SET OF TASKS:
(a) According to the passage about Mr. Calliagas, how long was the submarine sandwich he donated to the March of Dimes?
(b) Print everything in the passage about Mr. Calliagas from "Mr. Calliagas also" down to "group in Wilmington.".

Mr. Calliagas was married in 1964 to Jeanie Klezaras. They divorced; she survives. He married Amalia Kalamara in 1984, the year he moved back to Philadelphia. She died in 2012.
Mr. Calliagas was part of the team that painted and rehabilitated the George C. Platt Memorial and Ben Franklin Bridges, both in the 1980s.
"He was a hard worker and always wanted to provide for his family, wanting them to have a better life," his relatives said in a tribute.
A member of the Evangelismos of Theotokos Greek Orthodox Church in Northeast Philadelphia, he served on the parish counsel, helped out with church festivals, and made candles for religious services.
Mr. Calliagas also was civic-minded: He once donated a 200-foot submarine sandwich to the March of Dimes and a 150-foot sub to a multiple sclerosis group in Wilmington.

DATASET EXCERPTS:
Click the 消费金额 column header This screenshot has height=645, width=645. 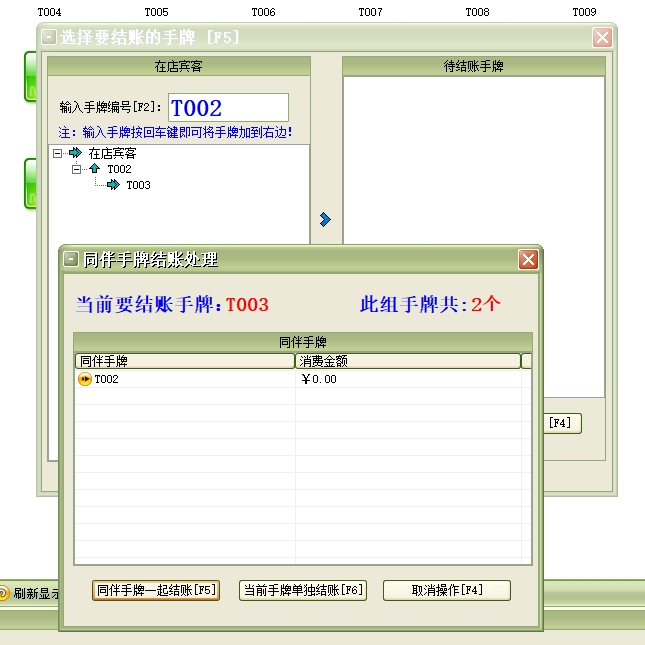point(407,361)
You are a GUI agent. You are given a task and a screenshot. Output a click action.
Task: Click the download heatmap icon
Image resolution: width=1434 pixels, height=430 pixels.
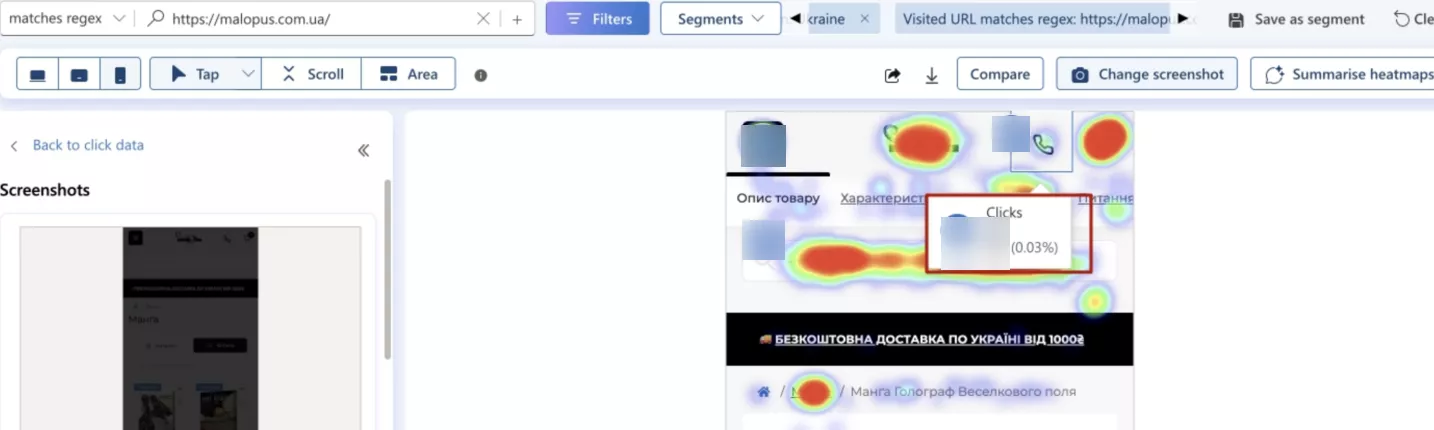pyautogui.click(x=932, y=75)
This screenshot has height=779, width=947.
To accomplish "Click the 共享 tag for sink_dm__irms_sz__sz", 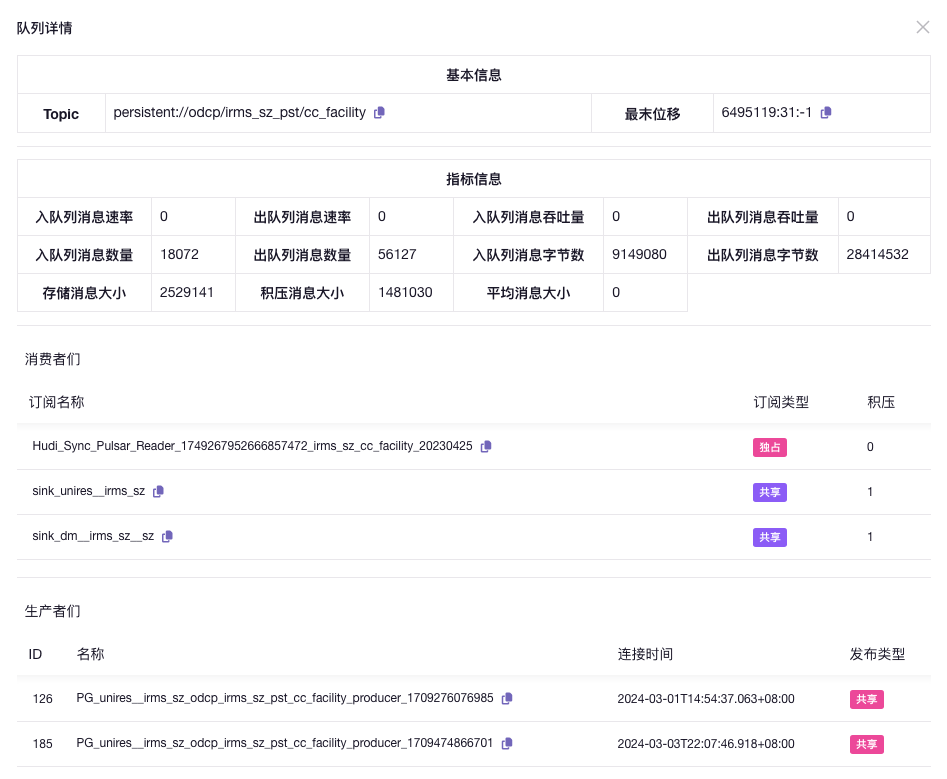I will point(769,537).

SOLUTIONS TO THE EXERCISE:
(a) It was 200 feet long.

(b)
Mr. Calliagas also was civic-minded: He once donated a 200-foot submarine sandwich to the March of Dimes and a 150-foot sub to a multiple sclerosis group in Wilmington.